Extracted records:
○ ○ ○ ○ ○
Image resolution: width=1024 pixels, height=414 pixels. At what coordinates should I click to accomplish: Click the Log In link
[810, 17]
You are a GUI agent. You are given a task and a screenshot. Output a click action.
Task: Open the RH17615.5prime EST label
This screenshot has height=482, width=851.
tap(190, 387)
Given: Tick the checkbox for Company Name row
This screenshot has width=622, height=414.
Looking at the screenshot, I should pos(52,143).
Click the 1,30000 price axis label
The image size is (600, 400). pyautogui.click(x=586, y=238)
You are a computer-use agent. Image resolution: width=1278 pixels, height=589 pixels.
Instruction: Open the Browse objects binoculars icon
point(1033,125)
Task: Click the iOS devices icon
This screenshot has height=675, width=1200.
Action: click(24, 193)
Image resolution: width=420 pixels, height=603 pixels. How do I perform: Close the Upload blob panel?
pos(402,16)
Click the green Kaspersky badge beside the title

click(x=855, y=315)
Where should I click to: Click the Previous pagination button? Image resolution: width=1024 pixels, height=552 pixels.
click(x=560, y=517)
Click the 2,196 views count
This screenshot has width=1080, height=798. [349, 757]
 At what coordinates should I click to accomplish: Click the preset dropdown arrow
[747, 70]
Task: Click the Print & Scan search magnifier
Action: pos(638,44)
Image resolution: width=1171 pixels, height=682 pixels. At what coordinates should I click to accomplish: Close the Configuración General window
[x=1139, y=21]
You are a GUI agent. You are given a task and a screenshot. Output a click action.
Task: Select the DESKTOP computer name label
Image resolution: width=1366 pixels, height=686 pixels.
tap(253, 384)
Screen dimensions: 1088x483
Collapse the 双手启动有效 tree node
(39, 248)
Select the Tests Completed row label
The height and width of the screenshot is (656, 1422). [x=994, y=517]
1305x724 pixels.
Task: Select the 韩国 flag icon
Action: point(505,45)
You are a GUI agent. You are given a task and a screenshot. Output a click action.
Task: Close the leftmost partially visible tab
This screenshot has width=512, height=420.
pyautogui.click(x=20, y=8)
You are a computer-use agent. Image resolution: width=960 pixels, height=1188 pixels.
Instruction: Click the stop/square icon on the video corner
○ ○ ○ ○ ○
Exercise prompt:
Repeat the records above exactly, with nothing left out.

Output:
Image resolution: width=1024 pixels, height=414 pixels. At what coordinates should I click to accomplish: Click the Log In link
[810, 17]
You are a GUI agent. You are given a task and a screenshot. Output a click action.
Task: Open the RH17615.5prime EST label
This screenshot has height=482, width=851.
tap(190, 387)
Given: Tick the checkbox for Company Name row
This screenshot has width=622, height=414.
Looking at the screenshot, I should pos(52,143).
Click the 1,30000 price axis label
The image size is (600, 400). pyautogui.click(x=586, y=238)
You are a computer-use agent. Image resolution: width=1278 pixels, height=589 pixels.
Instruction: Open the Browse objects binoculars icon
point(1033,125)
Task: Click the iOS devices icon
This screenshot has height=675, width=1200.
Action: click(24, 193)
Image resolution: width=420 pixels, height=603 pixels. How do I perform: Close the Upload blob panel?
pos(402,16)
Click the green Kaspersky badge beside the title

click(x=855, y=315)
Where should I click to: Click the Previous pagination button? Image resolution: width=1024 pixels, height=552 pixels.
click(x=560, y=517)
Click the 2,196 views count
This screenshot has width=1080, height=798. [349, 757]
 At what coordinates should I click to accomplish: Click the preset dropdown arrow
[747, 70]
Task: Click the Print & Scan search magnifier
Action: pos(638,44)
Image resolution: width=1171 pixels, height=682 pixels. At what coordinates should I click to accomplish: Close the Configuración General window
[x=1139, y=21]
You are a GUI agent. You are given a task and a screenshot. Output a click action.
Task: Select the DESKTOP computer name label
Image resolution: width=1366 pixels, height=686 pixels.
tap(253, 384)
Screen dimensions: 1088x483
Collapse the 双手启动有效 tree node
(39, 248)
Select the Tests Completed row label
The height and width of the screenshot is (656, 1422). [x=994, y=517]
1305x724 pixels.
Task: Select the 韩国 flag icon
Action: point(505,45)
You are a GUI agent. You are given a task and a screenshot. Output a click action.
Task: Close the leftmost partially visible tab
This screenshot has width=512, height=420.
pyautogui.click(x=20, y=8)
You are a computer-use agent. Image resolution: width=960 pixels, height=1188 pixels.
Instruction: Click the stop/square icon on the video corner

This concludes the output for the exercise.